◆ Items from a dataset ◆
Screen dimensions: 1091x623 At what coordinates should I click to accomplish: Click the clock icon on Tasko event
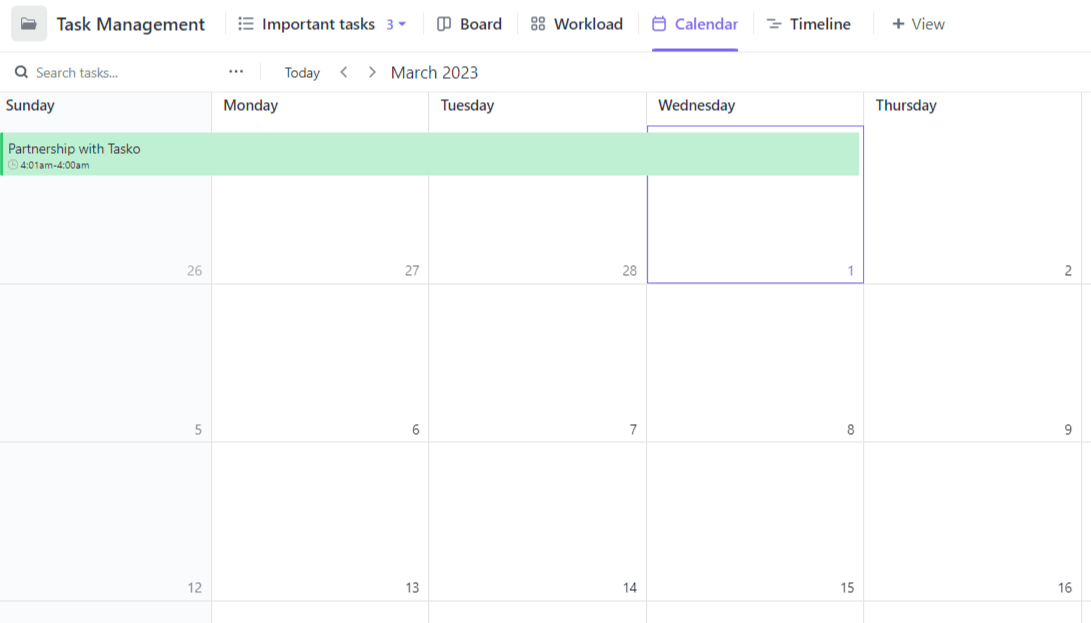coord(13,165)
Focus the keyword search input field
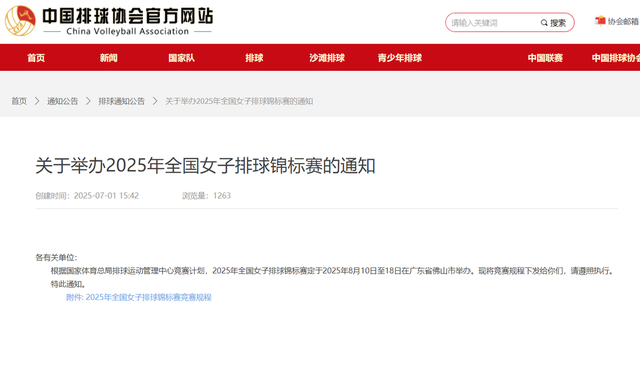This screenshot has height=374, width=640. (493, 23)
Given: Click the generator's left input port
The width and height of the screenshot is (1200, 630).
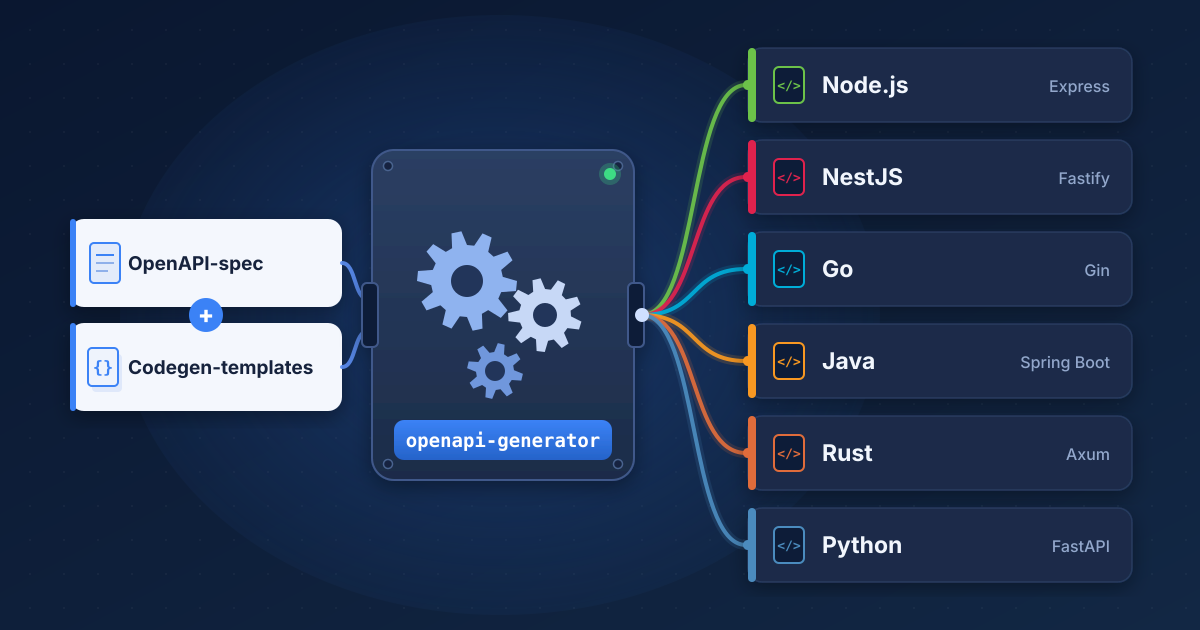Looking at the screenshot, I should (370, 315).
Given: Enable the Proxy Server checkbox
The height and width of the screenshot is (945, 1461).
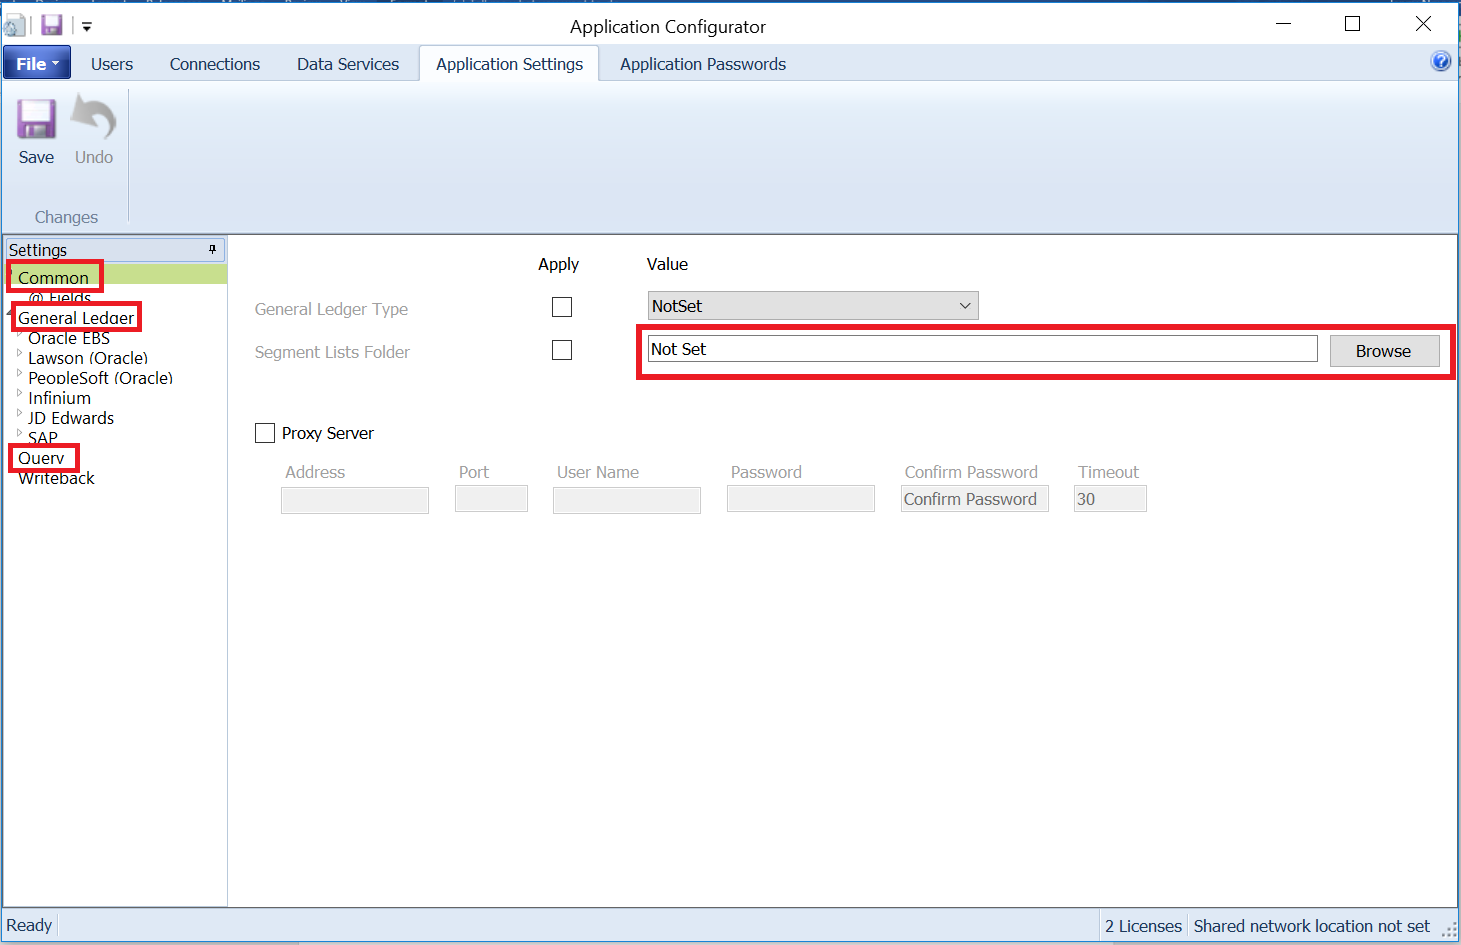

◆ WORK ITEM ◆
For this exercise, set down exactly the lines that run from the line holding "Focus the keyword search input field" to the last line of the records above; include both end lines and omit pictures.

◆ SOLUTION ◆
Focus the keyword search input field
This screenshot has height=374, width=640. (493, 23)
Given: Click the generator's left input port
The width and height of the screenshot is (1200, 630).
Looking at the screenshot, I should (370, 315).
Given: Enable the Proxy Server checkbox
The height and width of the screenshot is (945, 1461).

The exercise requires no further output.